Gulsoma had been given away for marriage at the age of 4 to a man who was 30 years old, according to Sites. Her new family of 15 required her to do the household chores, forced her to sleep outside on a carpet, and then whipped her with electric wires when they felt like punishing her. Sites wrote a moving first-person account of meeting this young girl, who fled her abusive family and was eventually given refuge at an orphanage. He took photographs to document her scars and burns, and he also took portraits of her grinning face wrapped in an orange scarf.
Nearly 14,000 readers voted to recommend the story, and more than 8,400 comments poured into the Hot Zone page. Many people were moved to give donations to nonprofit organizations in Afghanistan via links provided by the web site.

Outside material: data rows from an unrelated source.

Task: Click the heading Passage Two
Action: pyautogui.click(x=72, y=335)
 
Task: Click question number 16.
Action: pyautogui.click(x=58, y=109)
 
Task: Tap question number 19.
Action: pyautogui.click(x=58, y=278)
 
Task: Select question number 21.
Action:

As gripping as the individual tales are, Sites offers a humble assessment of the limitations of his work. When he visited Lebanon in December 2005, for instance, “The learning curve was so steep, I don’t know if I grasped it,” he says. “There were questions I really should have asked, but I didn’t have the knowledge.”

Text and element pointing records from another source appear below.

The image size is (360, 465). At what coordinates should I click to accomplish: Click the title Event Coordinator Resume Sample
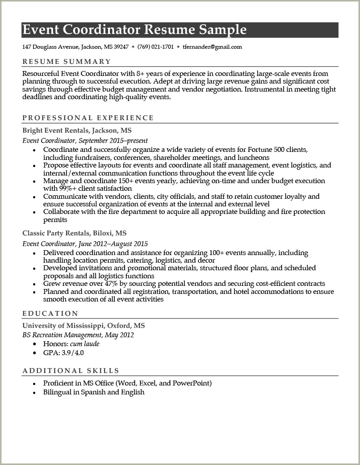134,30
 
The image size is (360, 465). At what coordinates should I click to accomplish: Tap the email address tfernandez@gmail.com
212,46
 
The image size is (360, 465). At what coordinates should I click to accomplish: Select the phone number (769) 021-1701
155,46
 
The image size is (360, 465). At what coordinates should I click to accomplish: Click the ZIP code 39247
121,46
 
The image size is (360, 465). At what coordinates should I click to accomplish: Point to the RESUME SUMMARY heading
67,62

Sites, a seasoned war correspondent, had covered the conflicts in Kosovo, Afghanistan and Iraq for NBC and CNN before signing on with Yahoo! In 2004 his video of a U.S. Marine shooting an apparently wounded and unarmed Iraqi insurgent in a Fallujah mosque set off a furor in the Middle East. As he reported from Iraq before the invasion and during the war, Sites experimented with blogging from the field. He found that he could provide more context for his stories than what could air in television broadcasts, and he was able to provide a fuller explanation for his videotape in the Fallujah mosque. Enticed by the chance to work with an innovative Internet company with deep pockets, Sites says, he joined Yahoo! in summer 2005.
Sites is now part of the leading edge in multimedia, where one journalist combines the foundational skills in reporting with the technical skills to produce stories using video, photographs, text, audio and interactive chat — what Sites calls the “five-fingered multimedia platform.”
“I have spent a lot of time trying to figure out how to do multimedia,” Sites says. And through a process of trial and error, he now asks himself for every story: “Am I going to shoot video or take stills or write down notes? And I have come to the decision that the text story has to be the backbone.” Sites will photograph portraits to give readers a human face to the story and shoot video to show action, movement and music. “I try to use the strengths of the different media.”
Apparently, Sites has taken off the training wheels. In May, Wired magazine called his stories a “pioneering web newscast with a balance of Cronkite gravitas and Gen X hip.” — J.K.